*** Opening of PROVIDED TEXT ***
My understanding of this area is limited, but I think a caveat is in order. Mass, size, and distance can tell us whether a planet must be tidally locked or not, but the planets calculated as 'not necessarily locked' could be locked anyway.

AIUI this is basically the case for Venus; if you do the calculation for our sun and planets, only Mercury would be calculated to be locked; Venus would be calculated to be not locked. And indeed, technically, Venus is not entirely locked. However its day (243 days) is about the same as its year (225 days), so it is for practical purposes, pretty close to being locked.

So if we find a planet around Proxima Centauri of the right mass, distance, etc., and our calculations also tell us it is not necessarily tidally locked, it could still by historical contingencies have a day-length close to its orbital period. At leas, AIUI.

TL:DR version: we can tell when some celestial body definitely is locked, but we can't tell when it definitely isn't.

@Ethan wrote

All we can definitively measure is a planet’s physical mass, radius and orbit. If we get lucky, we can measure whether the planet has an atmosphere...

Being that Proxima Centauri's potential planet is being detected the radial velocity method instead of the transit method, I don't believe we do get radius data. There is also no chance of detecting atmosphere because the atmosphere is never between us and the star.

Until we can get a giant telescope capable of direct imaging this planet, I'm not sure we'll know much about it unless we're lucking enough for that system to be oriented perpendicular to us.

Planets with magnetic fields emit powerful auroral radio emissions from their poles when hit by coronal mass ejections. In this, magnetically shielded planets are actually "brighter" than their host star, but we'll still need the pole to be aimed at us to detect it.

From the BBC:

[The spectrograph's] data suggests Proxima b has a minimum mass 1.3 times that of Earth and orbits at a distance of about 7.5 million km from the star, taking 11.2 days to complete one revolution...

..."This planet is at 5% of the Earth's distance from the Sun. However, Proxima is 1,000 times fainter than the Sun. So the flux - the energy - reaching Proxima b is about 70% of what the Earth receives. It's like taking Earth a bit further away, but it's comparable," explained Dr Anglada-Escudé.

They also show a graphic of star sizes to provide some context. Don't know if their graphic is accurate or not, but on it, Proxima Centauri is just a bit bigger than Jupiter.

Oops, sorry, forgot to include the link

As an aside, I am dismayed that the BBC actually emitted the construction "40 trillion km away." Putting aside the issue of the milliard, the unit is text, knuckleheads. And I don't believe for a second* that it's applied uniformly.

* Koff.

“… the European Southern Observatory is expected to make an announcement, and the *smart money* is on the discovery of an Earth-like planet orbiting Proxima Centauri…”

The even smarter money is on it having no life.

By See Noevo (not verified) on 24 Aug 2016 #permalink

The even smarter money is on it having no life.

G-d made mirrors for a reason, dear.
*** Close of PROVIDED TEXT ***
*** Opening of DATA BLOCK ***
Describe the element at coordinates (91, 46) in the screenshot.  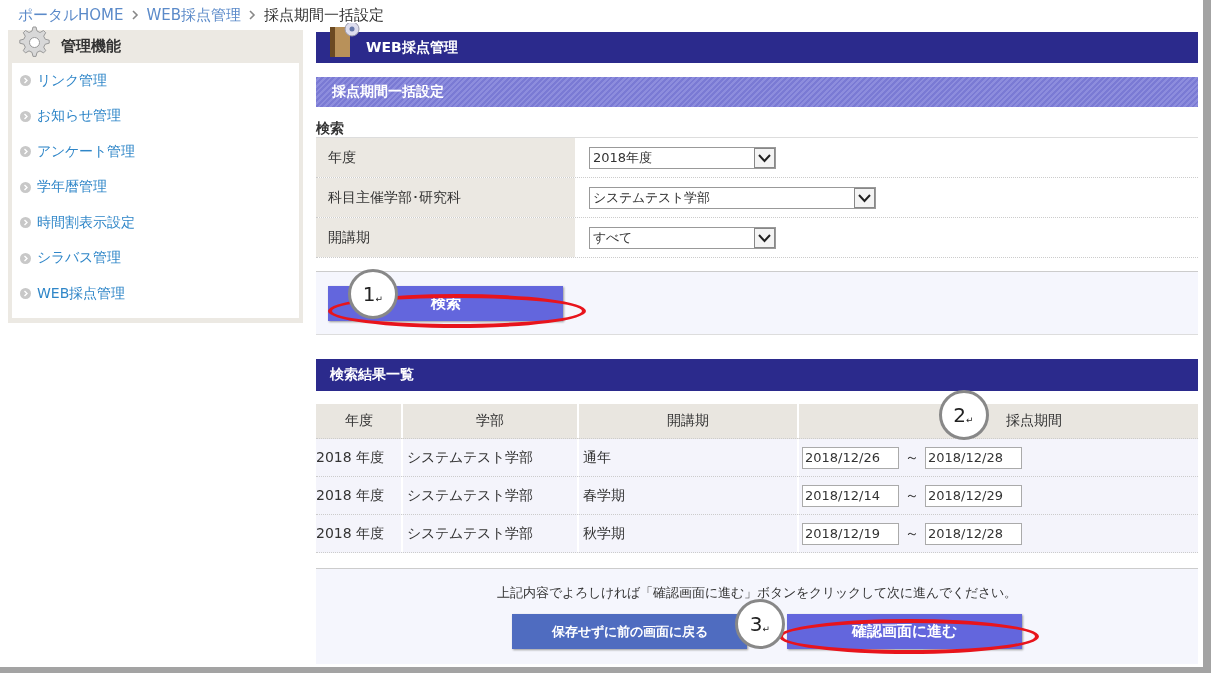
*** Close of DATA BLOCK ***
> [QUESTIONS ON THE MATERIAL]
A) In the Proxima Centauri thread, how many days does Proxima b take to complete one revolution around its star?
B) Quote the stretch of the Proxima Centauri thread from "All we can definitively" through "has an atmosphere...".
The data come from a different source than the Proxima Centauri thread.

> [OUTPUTS IN ORDER]
A) 11.2 days.

B)
All we can definitively measure is a planet’s physical mass, radius and orbit. If we get lucky, we can measure whether the planet has an atmosphere...